Exercise goal: Repeat only what runs from the line with "How do I perform: Click" through the last line of the data below, both included, keeping every word as it is and leaving out the pictures.

The data:
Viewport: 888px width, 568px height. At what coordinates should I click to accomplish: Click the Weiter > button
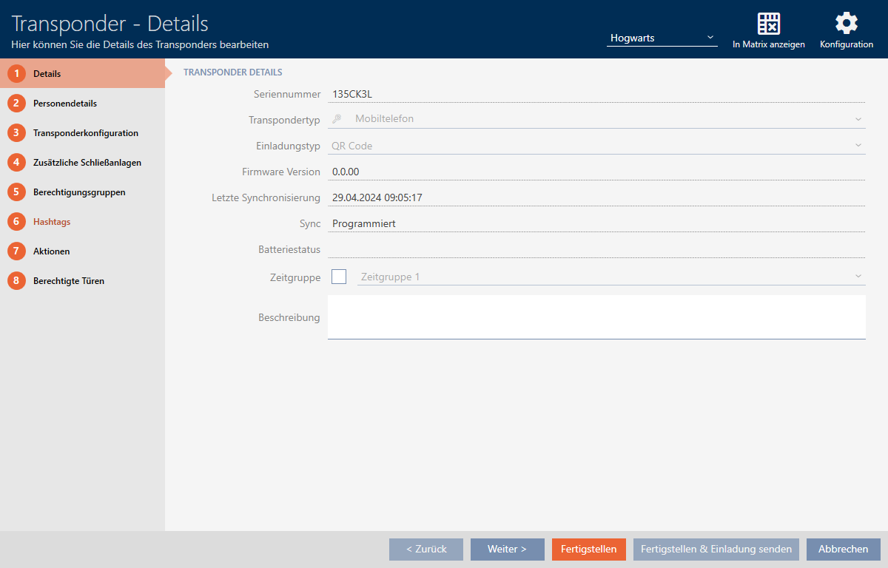(x=507, y=550)
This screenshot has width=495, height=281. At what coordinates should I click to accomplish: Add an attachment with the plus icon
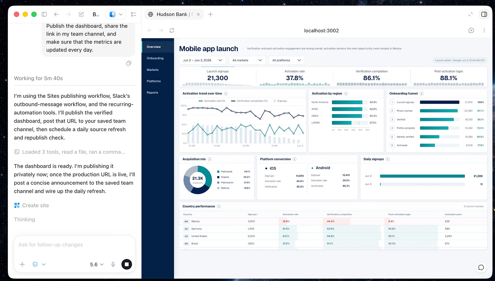coord(22,264)
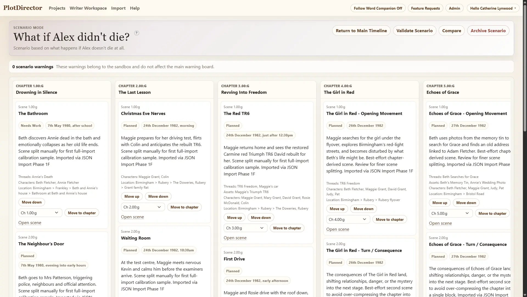
Task: Open scene link for Christmas Eve Nerves
Action: [x=132, y=217]
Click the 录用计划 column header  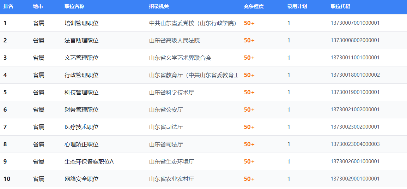click(x=297, y=7)
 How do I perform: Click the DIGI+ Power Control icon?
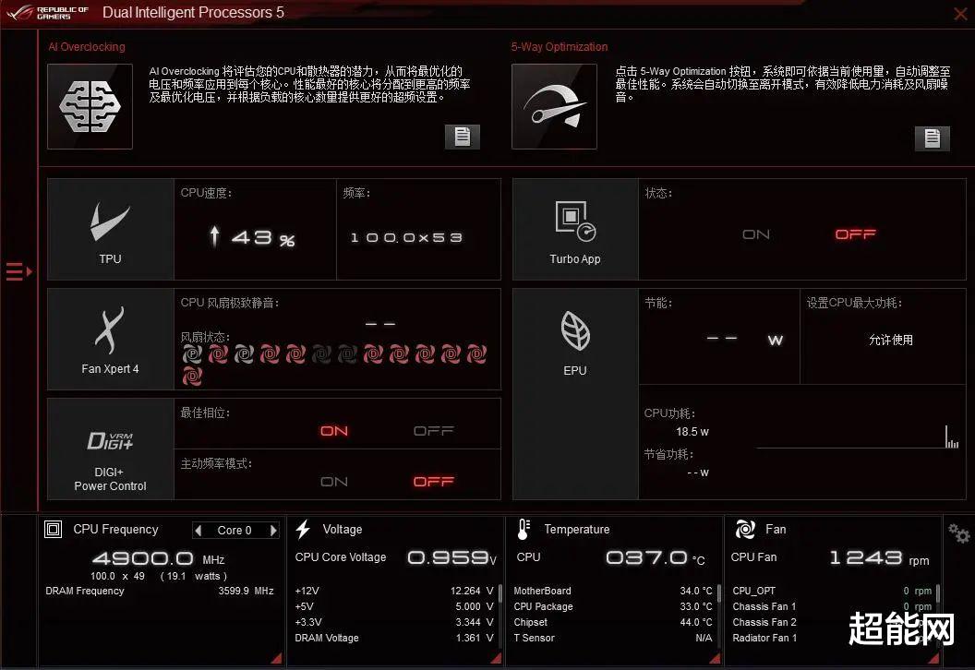click(109, 443)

Exercise output:
 How do I perform: Click the DIGI+ Power Control icon?
click(109, 443)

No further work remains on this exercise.